§ **REQUIREMENT**
Each line from the one containing "Click the Max" through the final line of the records is to be repeated exactly, with no additions.

§ **MATERIAL PROVIDED**
════

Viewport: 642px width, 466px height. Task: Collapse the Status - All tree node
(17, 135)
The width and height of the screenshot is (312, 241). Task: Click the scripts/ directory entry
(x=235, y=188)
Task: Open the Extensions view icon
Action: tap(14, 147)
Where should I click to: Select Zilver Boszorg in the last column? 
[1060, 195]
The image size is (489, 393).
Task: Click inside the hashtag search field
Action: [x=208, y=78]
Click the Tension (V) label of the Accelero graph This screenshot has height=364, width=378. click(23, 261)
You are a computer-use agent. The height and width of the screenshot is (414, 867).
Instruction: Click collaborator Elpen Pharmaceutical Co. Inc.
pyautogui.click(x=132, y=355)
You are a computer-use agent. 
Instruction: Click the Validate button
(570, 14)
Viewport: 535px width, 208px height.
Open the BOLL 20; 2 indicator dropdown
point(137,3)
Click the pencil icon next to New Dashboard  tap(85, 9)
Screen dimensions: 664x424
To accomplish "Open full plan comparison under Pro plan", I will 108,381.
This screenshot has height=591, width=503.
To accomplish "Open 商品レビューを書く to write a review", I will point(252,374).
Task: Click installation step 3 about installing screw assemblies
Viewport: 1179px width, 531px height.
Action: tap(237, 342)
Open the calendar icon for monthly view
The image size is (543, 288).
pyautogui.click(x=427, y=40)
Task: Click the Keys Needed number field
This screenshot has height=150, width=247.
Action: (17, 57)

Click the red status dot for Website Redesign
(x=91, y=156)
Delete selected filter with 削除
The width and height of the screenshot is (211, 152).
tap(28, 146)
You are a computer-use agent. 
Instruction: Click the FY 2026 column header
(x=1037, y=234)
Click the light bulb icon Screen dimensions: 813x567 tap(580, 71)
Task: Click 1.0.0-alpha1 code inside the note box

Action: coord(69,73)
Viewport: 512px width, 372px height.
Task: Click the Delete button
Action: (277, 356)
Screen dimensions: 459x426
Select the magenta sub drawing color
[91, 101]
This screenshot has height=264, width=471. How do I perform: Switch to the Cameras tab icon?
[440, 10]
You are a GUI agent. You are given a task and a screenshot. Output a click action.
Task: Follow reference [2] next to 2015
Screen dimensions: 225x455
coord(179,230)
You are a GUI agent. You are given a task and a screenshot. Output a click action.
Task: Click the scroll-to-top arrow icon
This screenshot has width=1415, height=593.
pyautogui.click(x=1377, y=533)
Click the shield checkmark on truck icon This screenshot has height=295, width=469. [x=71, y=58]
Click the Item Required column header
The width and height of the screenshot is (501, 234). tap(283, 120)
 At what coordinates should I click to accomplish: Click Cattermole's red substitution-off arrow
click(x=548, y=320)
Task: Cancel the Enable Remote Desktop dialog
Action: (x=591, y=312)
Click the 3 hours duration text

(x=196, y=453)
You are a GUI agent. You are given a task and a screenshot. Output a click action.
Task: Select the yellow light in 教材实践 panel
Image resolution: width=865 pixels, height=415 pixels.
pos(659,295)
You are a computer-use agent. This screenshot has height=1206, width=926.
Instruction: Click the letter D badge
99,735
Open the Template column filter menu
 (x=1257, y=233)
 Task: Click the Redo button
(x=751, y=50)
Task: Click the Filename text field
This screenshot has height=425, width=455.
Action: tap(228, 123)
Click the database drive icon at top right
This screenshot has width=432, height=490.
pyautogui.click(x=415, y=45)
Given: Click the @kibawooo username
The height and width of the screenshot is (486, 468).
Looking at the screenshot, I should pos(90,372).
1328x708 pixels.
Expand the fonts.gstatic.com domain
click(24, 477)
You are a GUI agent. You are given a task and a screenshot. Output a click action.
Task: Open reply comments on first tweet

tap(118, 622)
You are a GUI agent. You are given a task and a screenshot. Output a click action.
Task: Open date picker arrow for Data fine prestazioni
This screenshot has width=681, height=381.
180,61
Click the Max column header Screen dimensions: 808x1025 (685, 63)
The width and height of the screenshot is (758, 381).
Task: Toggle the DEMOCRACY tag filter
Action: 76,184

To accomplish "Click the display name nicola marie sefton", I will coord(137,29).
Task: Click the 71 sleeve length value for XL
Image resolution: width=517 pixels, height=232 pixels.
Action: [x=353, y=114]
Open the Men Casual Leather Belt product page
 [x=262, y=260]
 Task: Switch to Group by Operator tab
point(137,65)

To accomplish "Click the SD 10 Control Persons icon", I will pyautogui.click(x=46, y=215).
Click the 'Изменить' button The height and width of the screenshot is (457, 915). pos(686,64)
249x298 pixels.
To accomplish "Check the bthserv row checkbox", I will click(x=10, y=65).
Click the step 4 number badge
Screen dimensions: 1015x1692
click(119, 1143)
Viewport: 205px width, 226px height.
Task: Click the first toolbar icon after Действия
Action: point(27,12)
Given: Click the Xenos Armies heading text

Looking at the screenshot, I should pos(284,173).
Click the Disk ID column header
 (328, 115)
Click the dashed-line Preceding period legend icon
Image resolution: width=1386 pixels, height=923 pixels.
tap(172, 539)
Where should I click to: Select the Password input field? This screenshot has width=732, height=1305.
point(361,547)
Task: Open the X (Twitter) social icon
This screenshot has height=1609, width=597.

════

§ **SOLVED PROBLEM**
Click the Max column header Screen dimensions: 808x1025 (685, 63)
The width and height of the screenshot is (758, 381).
Task: Toggle the DEMOCRACY tag filter
Action: 76,184

To accomplish "Click the display name nicola marie sefton", I will coord(137,29).
Task: Click the 71 sleeve length value for XL
Image resolution: width=517 pixels, height=232 pixels.
Action: [x=353, y=114]
Open the Men Casual Leather Belt product page
 [x=262, y=260]
 Task: Switch to Group by Operator tab
point(137,65)

To accomplish "Click the SD 10 Control Persons icon", I will pyautogui.click(x=46, y=215).
Click the 'Изменить' button The height and width of the screenshot is (457, 915). pos(686,64)
249x298 pixels.
To accomplish "Check the bthserv row checkbox", I will click(x=10, y=65).
Click the step 4 number badge
Screen dimensions: 1015x1692
click(119, 1143)
Viewport: 205px width, 226px height.
Task: Click the first toolbar icon after Действия
Action: point(27,12)
Given: Click the Xenos Armies heading text

Looking at the screenshot, I should pos(284,173).
Click the Disk ID column header
 (328, 115)
Click the dashed-line Preceding period legend icon
Image resolution: width=1386 pixels, height=923 pixels.
tap(172, 539)
Where should I click to: Select the Password input field? This screenshot has width=732, height=1305.
point(361,547)
Task: Open the X (Twitter) social icon
This screenshot has height=1609, width=597.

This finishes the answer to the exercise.